Ditemukannya komunitas orang-orang Bugis Makassar di beberapa kota di
Indonesia merupakan bukti perantauan mereka sejak dahulu. Mereka tidak
hanya menguasai perairan wilayah nusantara, tetapi sejak beberapa abad
lalu juga melanglang buana jauh melampaui batas-batas negara. Banyak
bukti yang menunjukkan bahwa sejak dulu pelaut Bugis Makassar telah
sampai di Semenanjung Malaka, Singapura, Philipina, Australia Utara,
Madagaskar dan sebagainya . Dalam melakukan pelayaran ke berbagai
penjuru Nusantara maupun negara lain, para pelaut Bugis Makassar
menggunakan alat transportasi tradisional yaitu perahu. Perahu yang
mereka gunakan itu ada beberapa jenis. Salah satu jenis yang digunakan
dalam kurun waktu terakhir ini ialah perahu Pinisi. Perahu Pinisi telah
digunakan oleh pelaut Bugis Makassar sejak ratusan tahun lalu. Di luar
Sulawesi selatan, dulu perahu Pinisi lebih dikenal sebagai perahu Bugis,
Hal ini disebabkan karena yang menggunakannya kebanyakan orang Bugis
atau setidaknya pandai berbahasa Bugis. Walaupun orang Bugis Makassar
terkenal sebagai pelaut ulung dengan menggunakan perahu tradisional yang
kokoh, tetapi ternyata perahu yang mereka gunakan tersebut dibuat oleh
satu komunitas tukang perahu dari Kecamatan Bontobahari Kabupaten
Bulukumba Sulawesi Selatan. Kecamatan Bontobahari (Ara, Bira,
Lemo-lemo/Tanahlemo), kondisi geografisnya berbeda dengan kecamatan lain
di bagian utara dan bagian barat Kabupaten Bulukumba. Di kecamatan ini
sebagian besar tanahnya terdiri dari bukit kapur yang gersang dan hanya
ditumbuhi padang rumput dan semak belukar. Sangat sedikit tanah yang
dapat dijadikan lahan pertanian untuk menghidupi warganya. Itulah
sebabnya kebanyakan penduduk daerah ini memilih pekerjaan di sektor
kebaharian sebagai profesi mereka yaitu bertukang perahu dan pelaut.

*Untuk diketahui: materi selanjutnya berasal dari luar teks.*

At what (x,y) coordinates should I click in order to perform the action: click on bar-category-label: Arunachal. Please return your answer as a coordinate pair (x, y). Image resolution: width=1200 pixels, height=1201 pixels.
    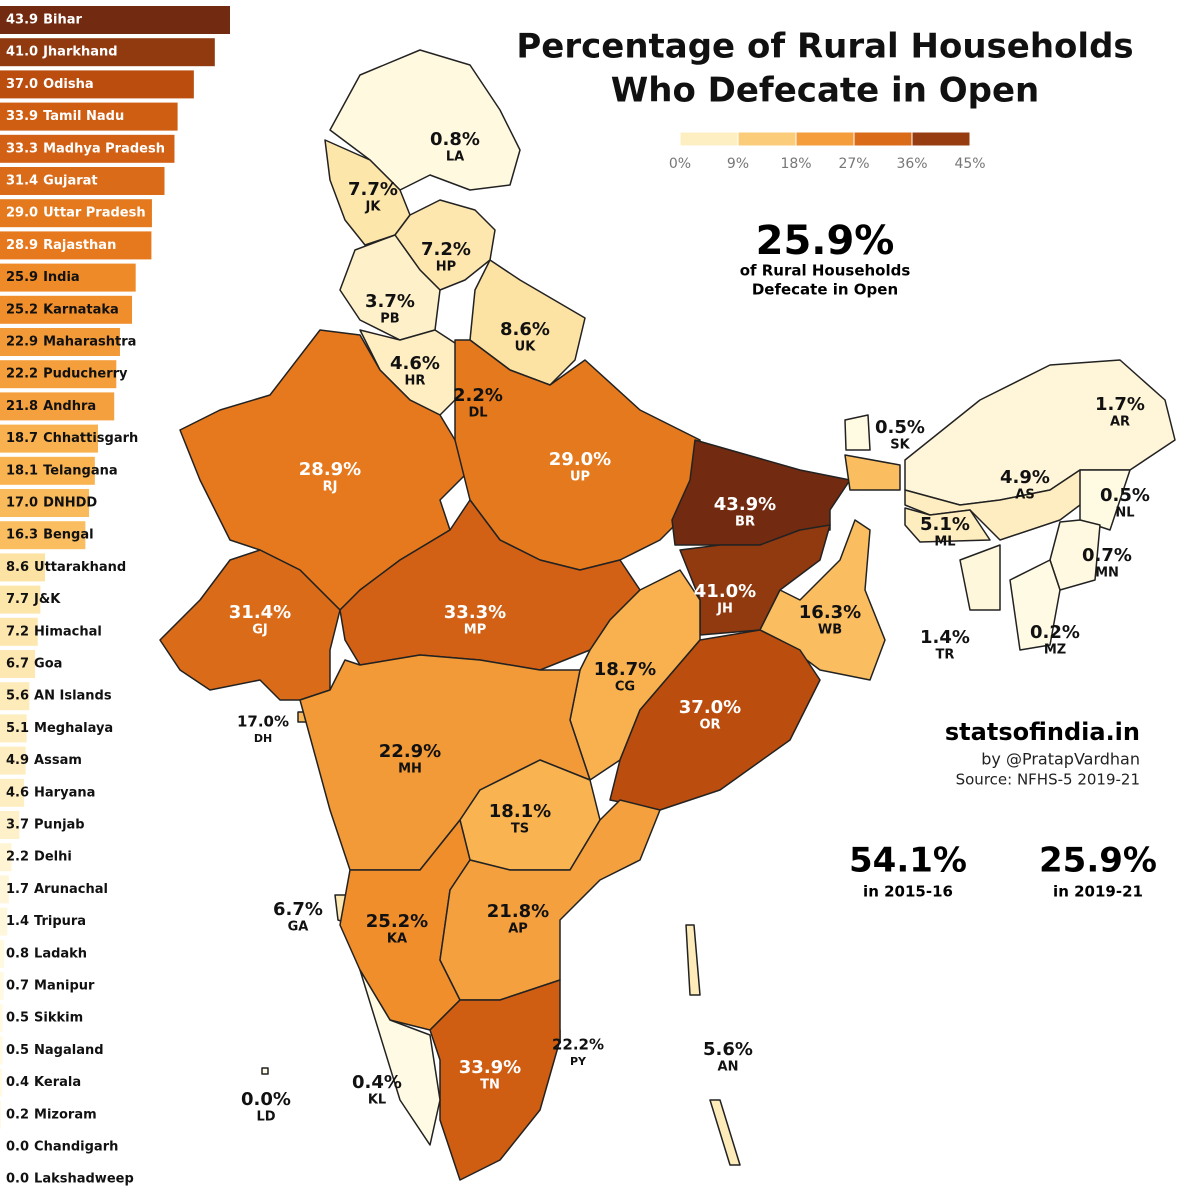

Keahlian berlayar bagi orang Bugis Makassar telah dikenal sejak sekitar
abad XVI. Dengan demikian berarti sejak waktu itu pula keahlian membuat
perahu sudah berkembang. Penggunaan perahu di Sulawesi selatan telah
berlangsung sejak dahulu. Menurut beberapa sumber perahu yang
dipergunakan masyarakat pesisir ada beberapa jenis. Tetapi perlu
diketahui pada umumnya perahu yang mereka gunakan adalah perahu kecil
yang dipergunakan untuk menunjang aktifitas mereka sehari – hari.
Menurut legenda, perahu besar mulai dikenal di Sulawesi selatan sejak
zaman Sawerigading seperti disebutkan di dalam Lontarak I lagaligo.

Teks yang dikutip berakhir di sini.